Depuis Julien l’Apostat, on a souvent répété que la sagesse des Proverbes n’était qu’une sagesse humaine. Il est vrai que, grâce à la révélation contenue dans l’Ancien Testament, et surtout dans le Nouveau, les idées exprimées dans les livres sapientiaux nous sont devenues familières et appartiennent en quelque sorte au patrimoine commun du genre humain, mais elles n’en sont pas moins élevées et dignes de celui qui les a inspirées. Pour en comprendre le prix, il faut les comparer aux maximes des sages païens. Or, depuis Phocylide jusqu’à Marc-Aurèle, quoique celui-ci et ses contemporains aient déjà vécu dans une atmosphère imprégnée de Christianisme, on ne trouve aucun philosophe qui égale le fils de David. Aucun d’entre eux n’a eu le regard assez pénétrant pour découvrir le vrai principe de la vertu et poser comme base de la sagesse le premier verset de notre livre : La crainte du Seigneur est le principe de la sagesse ; aucun d’entre eux n’a pu complètement éviter toute erreur : s’ils ont vu que le bien est le juste milieu entre deux excès, ils n’ont pas su se tenir dans le droit chemin ; de tous il faut retrancher des points répréhensibles en dogme et en morale ; Salomon seul n’erre jamais, parce que c’est Dieu qui parle par sa bouche. Epictète, le plus grand cependant des moralistes païens, n’avait trouvé qu’une morale négative, dépourvue de tout principe d’action : Souffre, abstiens-toi. Les autres philosophes stoïciens n’avaient su non plus enseigner qu’une résignation au-dessus des forces humaines, consistant à se faire illusion sur la nature de la souffrance, ou bien une vague reconnaissance pour les bontés du ciel ; ils n’avaient jamais pensé à nous inviter, comme l’Esprit Saint par la bouche de Salomon, à faire de la pensée de Dieu une douce occupation du cœur, une sorte de refuge et de lieu de repos. Si les Proverbes ne font pas encore briller le plein jour de l’Évangile, ils en sont du moins l’aurore : Dieu nous y apparaît comme un père, jusque dans ses châtiments, iii, 12.

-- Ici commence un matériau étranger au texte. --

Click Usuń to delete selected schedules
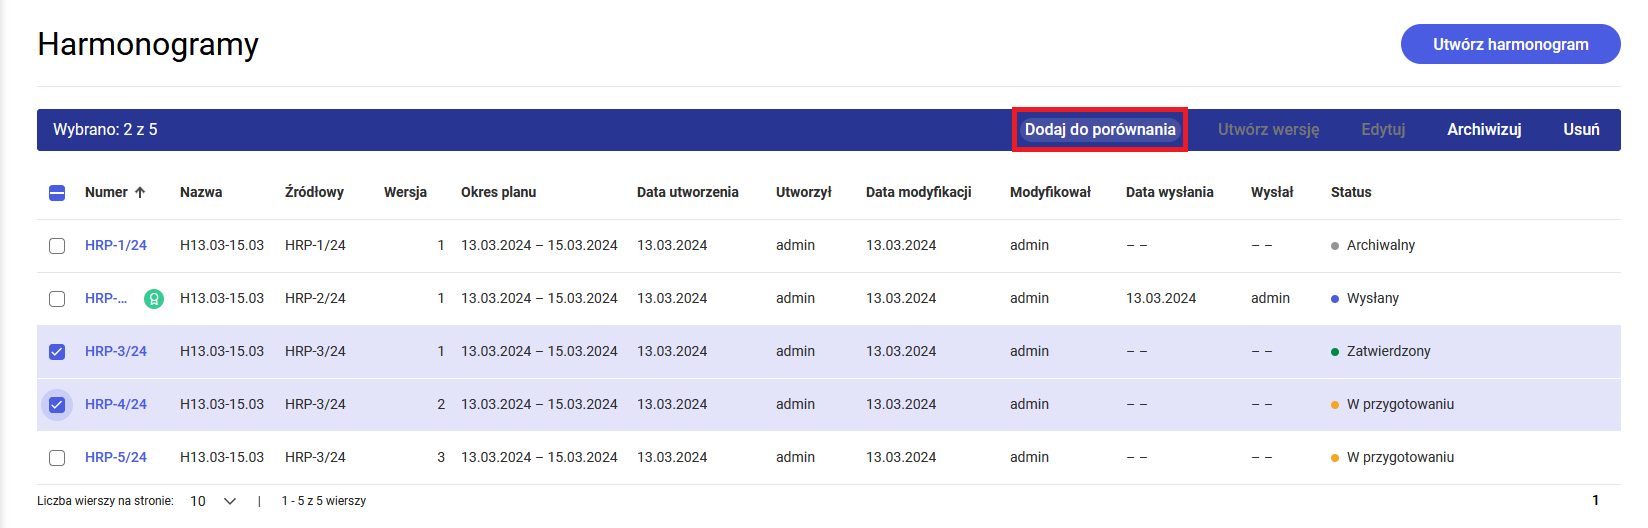(x=1581, y=130)
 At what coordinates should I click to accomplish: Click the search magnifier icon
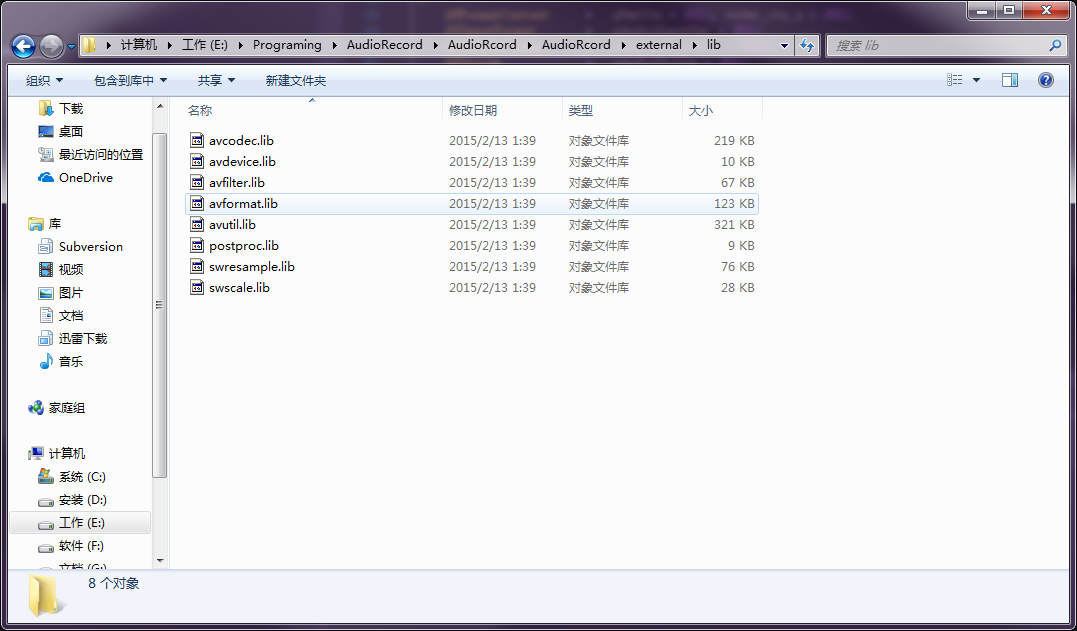click(x=1054, y=46)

Un poète, qui s’est inspiré des Proverbes, dans ses Paroles de Salomon, Joseph Autran, dit des maximes du Sage : « J’avais passé, je l’avoue, plusieurs années sans les revoir. Je ne redirai pas les sentiments que fit naître en moi cette lecture ; ils seront compris du petit nombre de ceux qui ne dédaignent pas d’ouvrir de temps en temps ces livres incomparables. Quel poète et quel sage que ce roi Salomon ! Il a tout vu, tout senti, tout essayé, tout approfondi. L’expérience universelle des choses est résumée dans ces maximes, tour à tour sublimes et familières, qui s’adressent à tous les hommes et à tous les temps, dans ces courtes et substantielles sentences qui gardent après trois mille ans leur immortel à-propos. Que dire aussi de cette beauté de langage, de cette richesse d’images et de couleurs qui n’ont d’égales nulle part ? Telle en est la puissance qu’elles font oublier nos misères et nos petitesses des jours présents.  »

Le livre des Proverbes se divise de la manière suivante. 1o Il s’ouvre par une sorte de préface générale, i, 1-6, qui renferme le titre du livre et le nom de l’auteur, et nous fait connaître le caractère général et le but des Proverbes. — 2o Le corps du livre se partage en trois parties : 1o une introduction générale, i, 7-ix ; 2o et 3o deux recueils distincts des Proverbes de Salomon, x-xxiv ; xxv-xxix. — 3o Enfin l’ouvrage se termine par trois appendices, savoir deux petites collections de proverbes qui portent le nom d’Agur (dans la Vulgate, « celui qui assemble ») et du roi Lamuel, et l’éloge alphabétique ou acrostiche de la femme forte, xxx ; xxxi, 1-9 ; xxxi, 10-31.